Similar object at the Musée d'Orsay in Paris.
Emile Reiner 1826-1893
Not content with obtaining occasional assistance from renowned artists, the most important French civil goldsmith manufacturer of the second half of the 19th century, Christofle & Cie, secured the services of the architect and theoretician Emile Reiber. Appointed head of the drawing and composition workshop in 1865, he enabled the firm to develop in the 1870s, in addition to its current production of tableware, a production of essentially Japanese-inspired work that was completely original. Christofle then became a goldsmith of polychrome bronze. After hesitating "for some time, using in turn the Indian palmette, the Persian carnation, the Egyptian lotus and the Chinese peony" (Burty, Les Emaux cloisonnés anciens, et modernes, 1868), Reiber showed himself to be one of the most fervent followers of Japonism. In the colorful models he composed for Christofle, he appropriated Far Eastern decorations and techniques, renewing the art of the table and furniture. The discovery of Japanese (or Chinese) bronzes was the source of these attempts which tended in particular to equal the alloys and inlays practiced in Japan by calling on industrial progress.

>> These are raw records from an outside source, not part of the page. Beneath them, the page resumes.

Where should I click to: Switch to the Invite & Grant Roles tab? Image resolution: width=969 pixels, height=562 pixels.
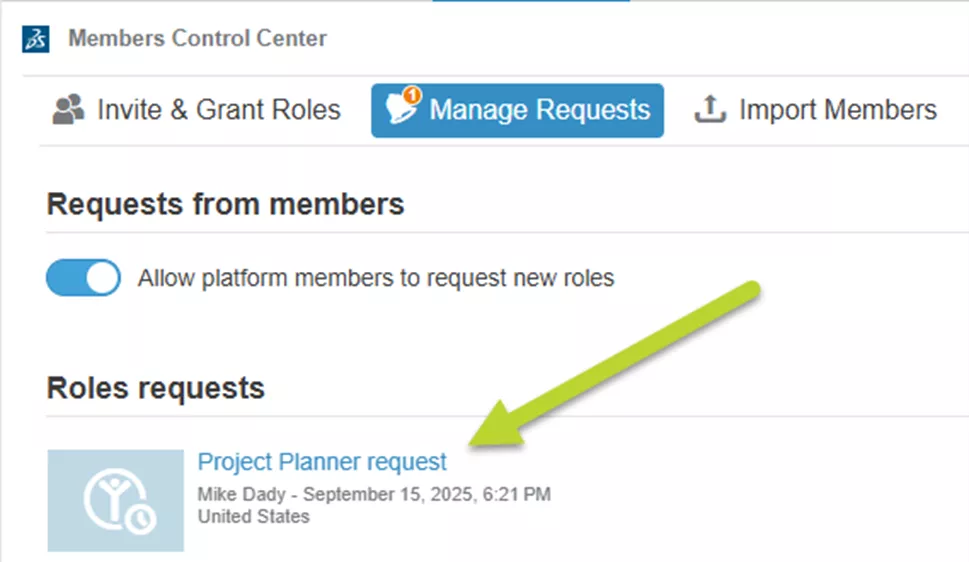(218, 110)
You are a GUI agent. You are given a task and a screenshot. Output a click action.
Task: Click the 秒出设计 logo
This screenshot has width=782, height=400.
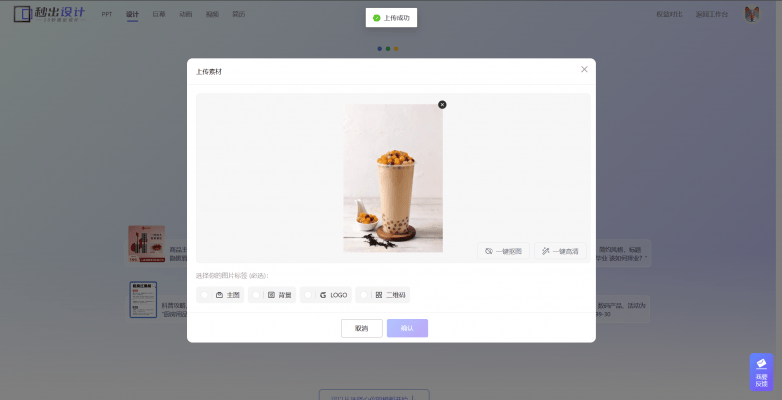click(x=50, y=15)

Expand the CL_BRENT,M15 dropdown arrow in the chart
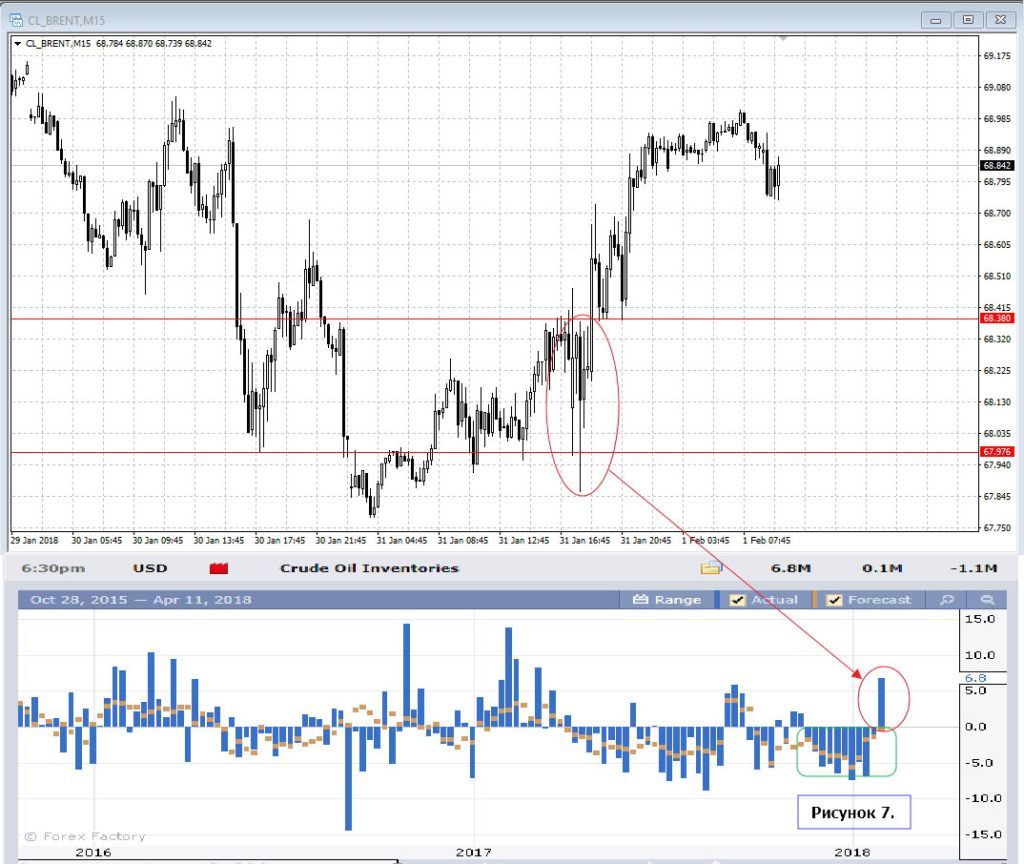(17, 44)
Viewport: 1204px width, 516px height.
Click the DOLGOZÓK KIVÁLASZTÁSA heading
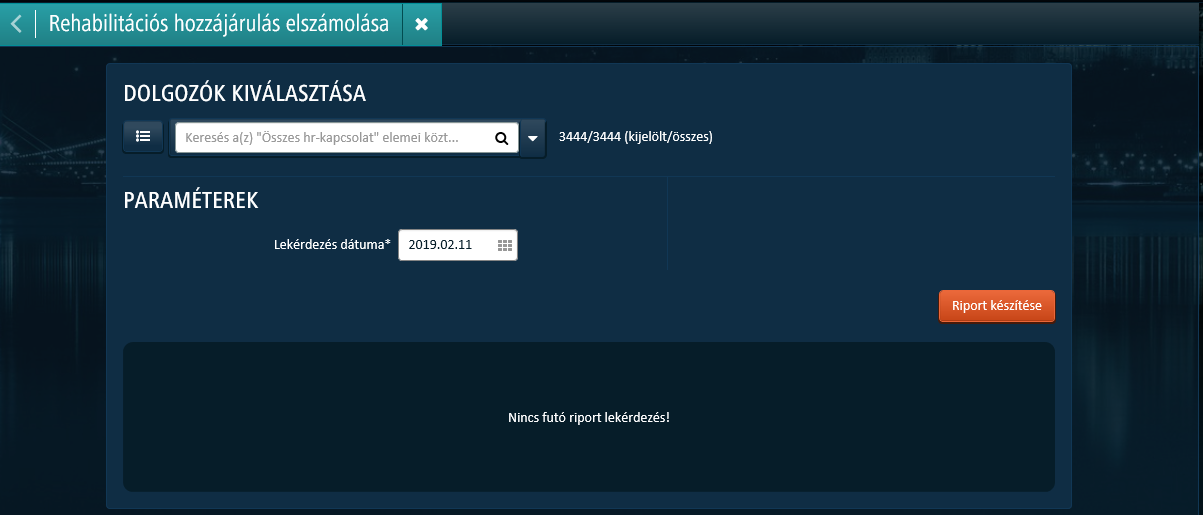[244, 94]
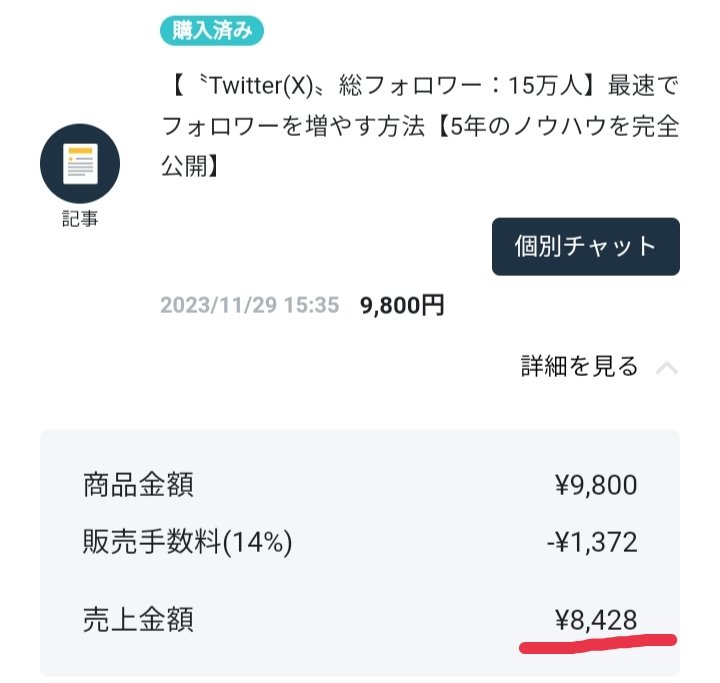Viewport: 720px width, 683px height.
Task: Select the 売上金額 row label
Action: point(138,620)
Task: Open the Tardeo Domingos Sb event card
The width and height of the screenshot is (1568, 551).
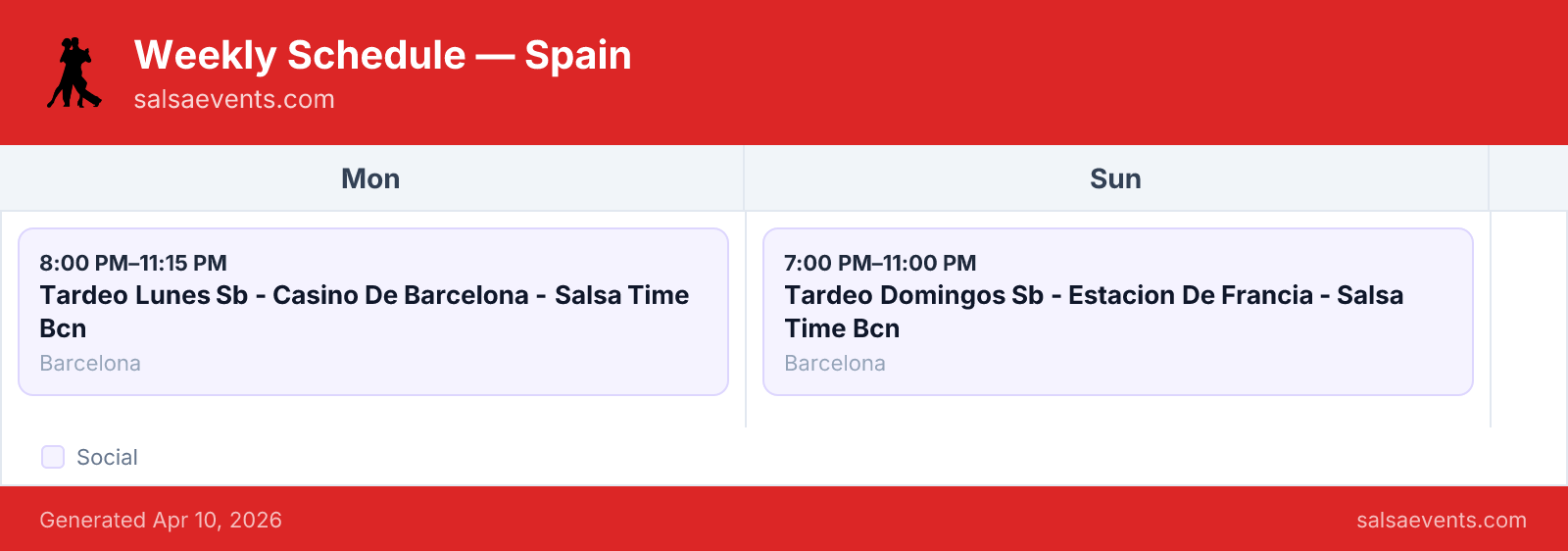Action: pyautogui.click(x=1118, y=312)
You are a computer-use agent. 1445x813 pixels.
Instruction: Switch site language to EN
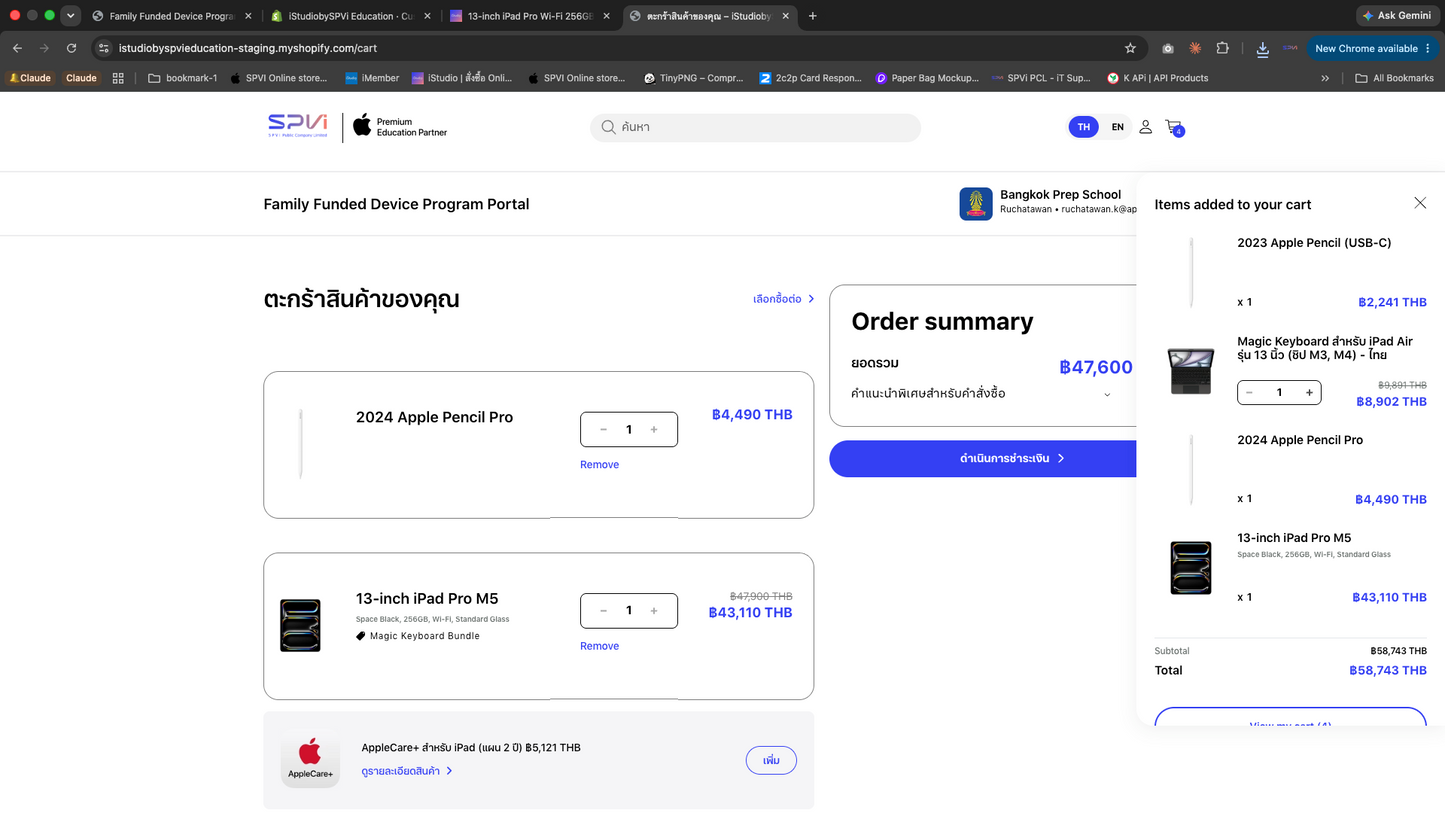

The research into polychromy resulted in a whole collection of decorative pieces, particularly noted at the Universal Exhibitions in Vienna in 1873 and in Paris in 1878. This planter with quince flowers - from a series with the same decoration which also includes candelabras, oil lamps, fruit bowls and fruit bowls - bears witness to the success of these "bronzes inlaid with polychrome reliefs", produced in various colours, with a black or red background.